C++ does not have a base object that all objects inherit from, unlike Java. The usual approach for what you want to do would be to use templates. All the containers in the standard C++ library use this approach.
Unlike Java, C++ does not rely on polymorphism/inheritance to implement generic containers. In Java, all objects inherit from Object, and so any class can be inserted into a container that takes an Object. C++ templates, however, are compile time constructs that instruct the compiler to actually generate a different class for each type you use. So, for example, if you have:
template <typename T>
class MyContainer { ... };
You can then create a MyContainer that takes std::string objects, and another MyContainer that takes ints.

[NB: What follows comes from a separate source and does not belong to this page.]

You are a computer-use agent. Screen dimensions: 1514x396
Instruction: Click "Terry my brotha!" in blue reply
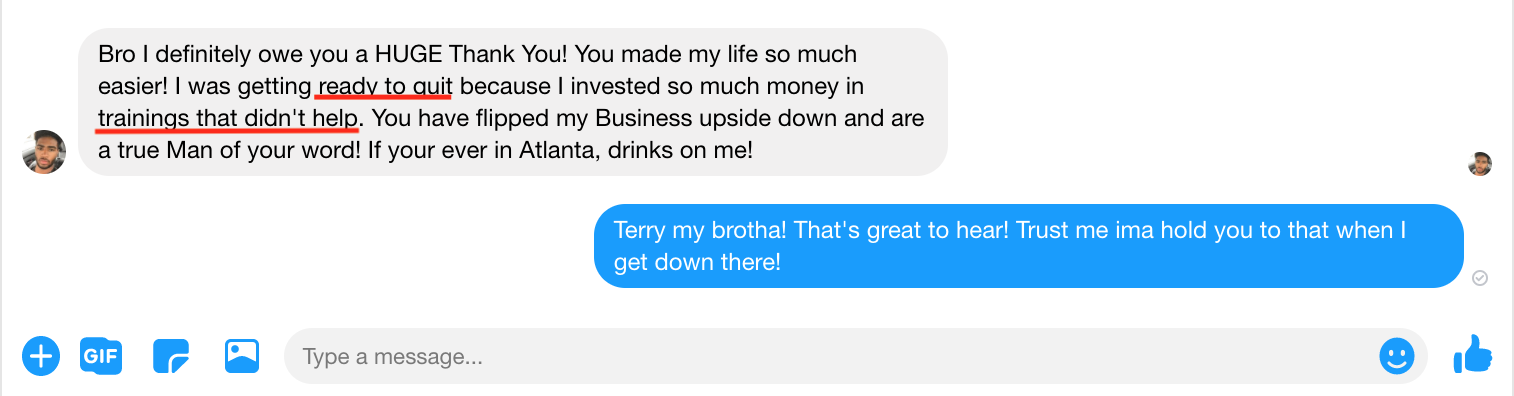[x=697, y=230]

MyContainer<std::string> stringContainer;
stringContainer.insert("Blah");
MyContainer<int> intContainer;
intContainer.insert(3342);
You can take a look at boost::any class. It is type safe, you can put it into standard collections and you don't need to link with any library, the class is implemented in header file.

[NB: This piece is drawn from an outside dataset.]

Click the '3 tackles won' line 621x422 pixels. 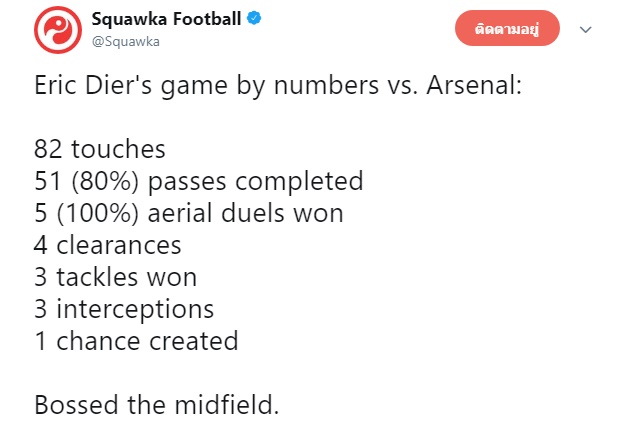click(115, 277)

It allows you to write code like this:
#include <list>
#include <boost/any.hpp>
typedef std::list<boost::any> collection_type;
void foo()
{
collection_type coll;
coll.push_back(boost::any(10));
coll.push_back(boost::any("test"));
coll.push_back(boost::any(1.1));
}
Full documentation is here: http://www.boost.org/doc/libs/1_40_0/doc/html/any.html
What you are looking for are templates. They allow you to make classes and function which allow you to take any datatype whatsoever.
Templates are the static way to do this. They behave like Java and C# generics but are 100% static (compile time). If you d'ont need to store different types of objetcs in the same container, use this (other answers describe this very well).
However, if you need to store different types of objects in the same container, you can do it the dynamic way, by storing pointers on a base class. Of course, you have to define your own objects hierarchy, since there is no such "Object" class in C++ :
#include <list>
class Animal {
public:
virtual ~Animal() {}
};
class Dog : public Animal {
public:
virtual ~Dog() {}
};
class Cat : public Animal {
public:
virtual ~Cat() {}
};
int main() {
std::list<Animal*> l;
l.push_back(new Dog);
l.push_back(new Cat);
for (std::list<Animal*>::iterator i = l.begin(); i!= l.end(); ++i)
delete *i;
l.clear();
return 0;
}
A smart pointer is easier to use. Example with boost::smart_ptr:
std::list< boost::smart_ptr<Animal> > List;
List.push_back(boost::smart_ptr<Animal>(new Dog));
List.push_back(boost::smart_ptr<Animal>(new Cat));
List.clear(); // automatically call delete on each stored pointer
You should be able to cast a void* into a string* using standard C-style casts. Remember that a reference is not treated like a pointer when used, it's treated like a normal object. So if you're passing a value by reference to a function, you still have to de-refrence it to get its address.
However, as others have said, a better way to do this is with templates
static_cast<char*>(str.c_str())
looks odd to me. str.c_str() retrieves the C-like string, but with type const char *, and to convert to char * you'd normally use const_cast<char *>(str.c_str()). Except that that's not good to do, since you'd be meddling with the internals of a string. Are you sure you didn't get a warning on that?
You should be able to use static_cast<void *>(&str). The error message you got suggests to me that you got something else wrong, so if you could post the code we could look at it. (The data type std::string& is a reference to a string, not a pointer to one, so the error message is correct. What I don't know is how you got a reference instead of a pointer.)
And, yes, this is verbose. It's intended to be. Casting is usually considered a bad smell in a C++ program, and Stroustrup wanted casts to be easy to find. As has been discussed in other answers, the right way to build a data structure of arbitrary base type is by using templates, not casts and pointers.